Note how 'the' didn't break now since to insert the - would have left nothing of the word on the line... The same happened with 'everything' — only the 'e' was there (after the 'the' shifted things) and so inserting a - would have left nothing.
With the 'try-not-to-break-a-word' (line-length 7 example) it would be:
The answer to life, the univer- se, and everyt- hing is 42.
How can you output a \n every nth character as you print the string contents? (Hint: The position of the 5th, 10th, 15th, etc. characters are 4, 9, 14, etc. What is the relationship between these positions and 5?) (Hint to the Hint: Think 'shift' or 'translate' (like a graph in algebra ...or a set of values we've randomly generated) and 'divide'...er...well, not exactly 'divide'...but...um...like 'divide'...)
If you've reached position i where a new-line is to be printed, how do you detect that you are in the middle of a word? If you are, how do you back up to the beginning of that word? (Note: You can't just print along and insert new-lines with the word-wrapping version you'll kind-of have to decide what to print before you begin printing. Perhaps you should think of it more as: "Does the next word get printed or will my line end inside of it?")
When hyphenating, how do you know that inserting a hyphen is going to leave nothing of a word on the line? (Hint: This is related to the last question...)
Add (Level 2) to fully justify their resulting line to the set-table length (mentioned in the previous option). This should insert spaces evenly through the string to make it the specified length long. (Don't simply add the necessary spaces all at one location — it should look as natural as possible.) Also note that, if combined with the option above, the last (wrapped) line should not be justified (like the last line of a paragraph).
How do you prepare a line of text that will be printed, but isn't being printed right now — only after more processing?
How can you tell how many spaces are missing from a line of text you are 'about to' print?
How do you find places where there currently is spacing to add the 'missing' spaces?

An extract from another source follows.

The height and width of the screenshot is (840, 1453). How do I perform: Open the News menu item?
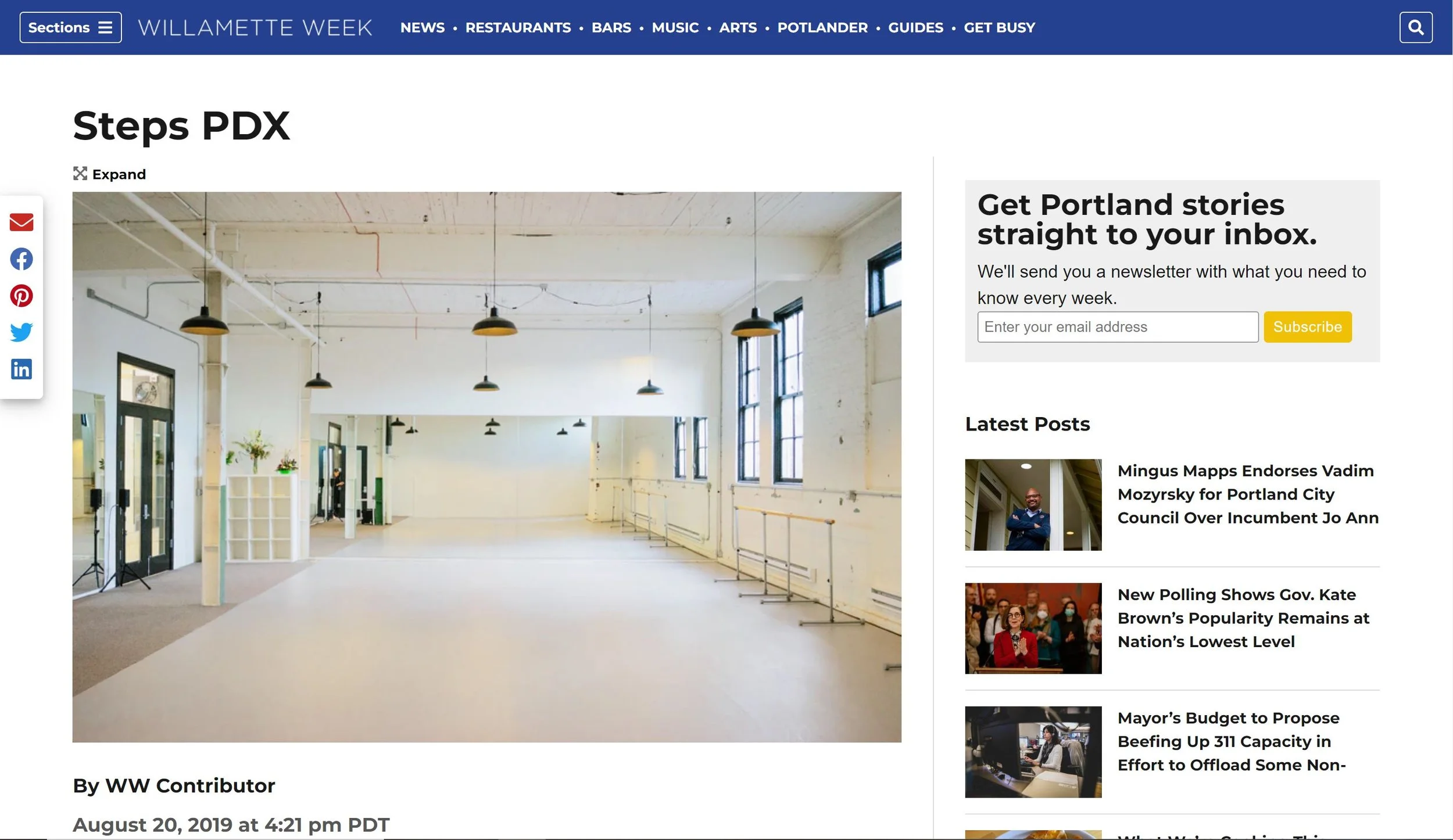tap(423, 27)
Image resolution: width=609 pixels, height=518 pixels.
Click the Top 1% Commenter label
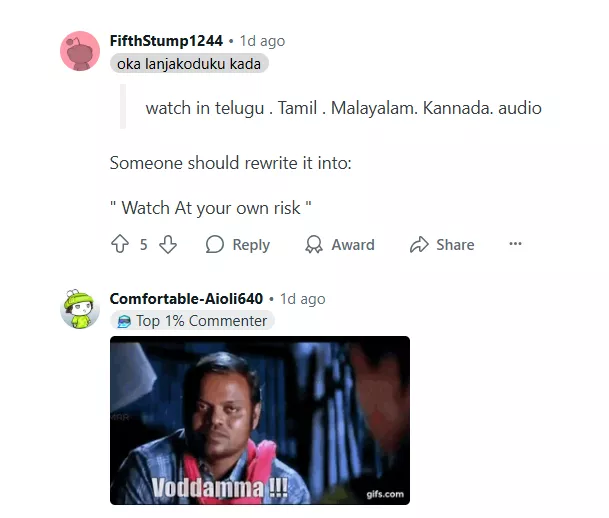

How do you spread the 'missing' spaces as evenly as possible through the line? (Hint: Think of odd spacing as a 'middle' thing and even spacing as an 'ends' thing. This will help balance the teeter-totter of your spacing.)
Add (Level 1) to allow the user to tell you what the terminating character is (of course, we assumed above that the user was done at the first . they'd input). If the user can set this to anything they want, they can enter more text — several sentences, even.
Add (Level 1.5) to place all of these options (all the ones you implement, anyway) into a menu structure. Perhaps something like:
1) set wrap Length 2) set Justification (left) 3) set Termination character 4) Enter text 5) Print processed text 6) Quit
(Don't forget the asynchronous nature of a menu! I.E. the user may choose to print before there has been any text entered — so protect yourself from this eventuality or make sure your processing routines behave well when presented with an empty string. Or, perhaps more tricky, the user may enter text and print with default option settings for processing. Then, without entering new text, they can change the option setting(s) and request a new printing!
Note that this means you can not (completely) process the text as it comes in — you must perform the option-based processing of the text just before or as you print it. ...just before would be best, btw.)
The justification option might lead to a submenu like:
Justification: 1) Left (*) 2) Right 3) Full 4) Center 5) neVermind
(The nevermind option simply returns to the Main Menu without altering the justification.) The * denotes the current setting (just as the word did in the Main Menu). BTW, to actually implement all the justifications is worth another (Level 1) (left is no extra, right and center are about 0.5 each).
Add (Level 1.5) to place all of your string prettifying functions into a library for easy re-use.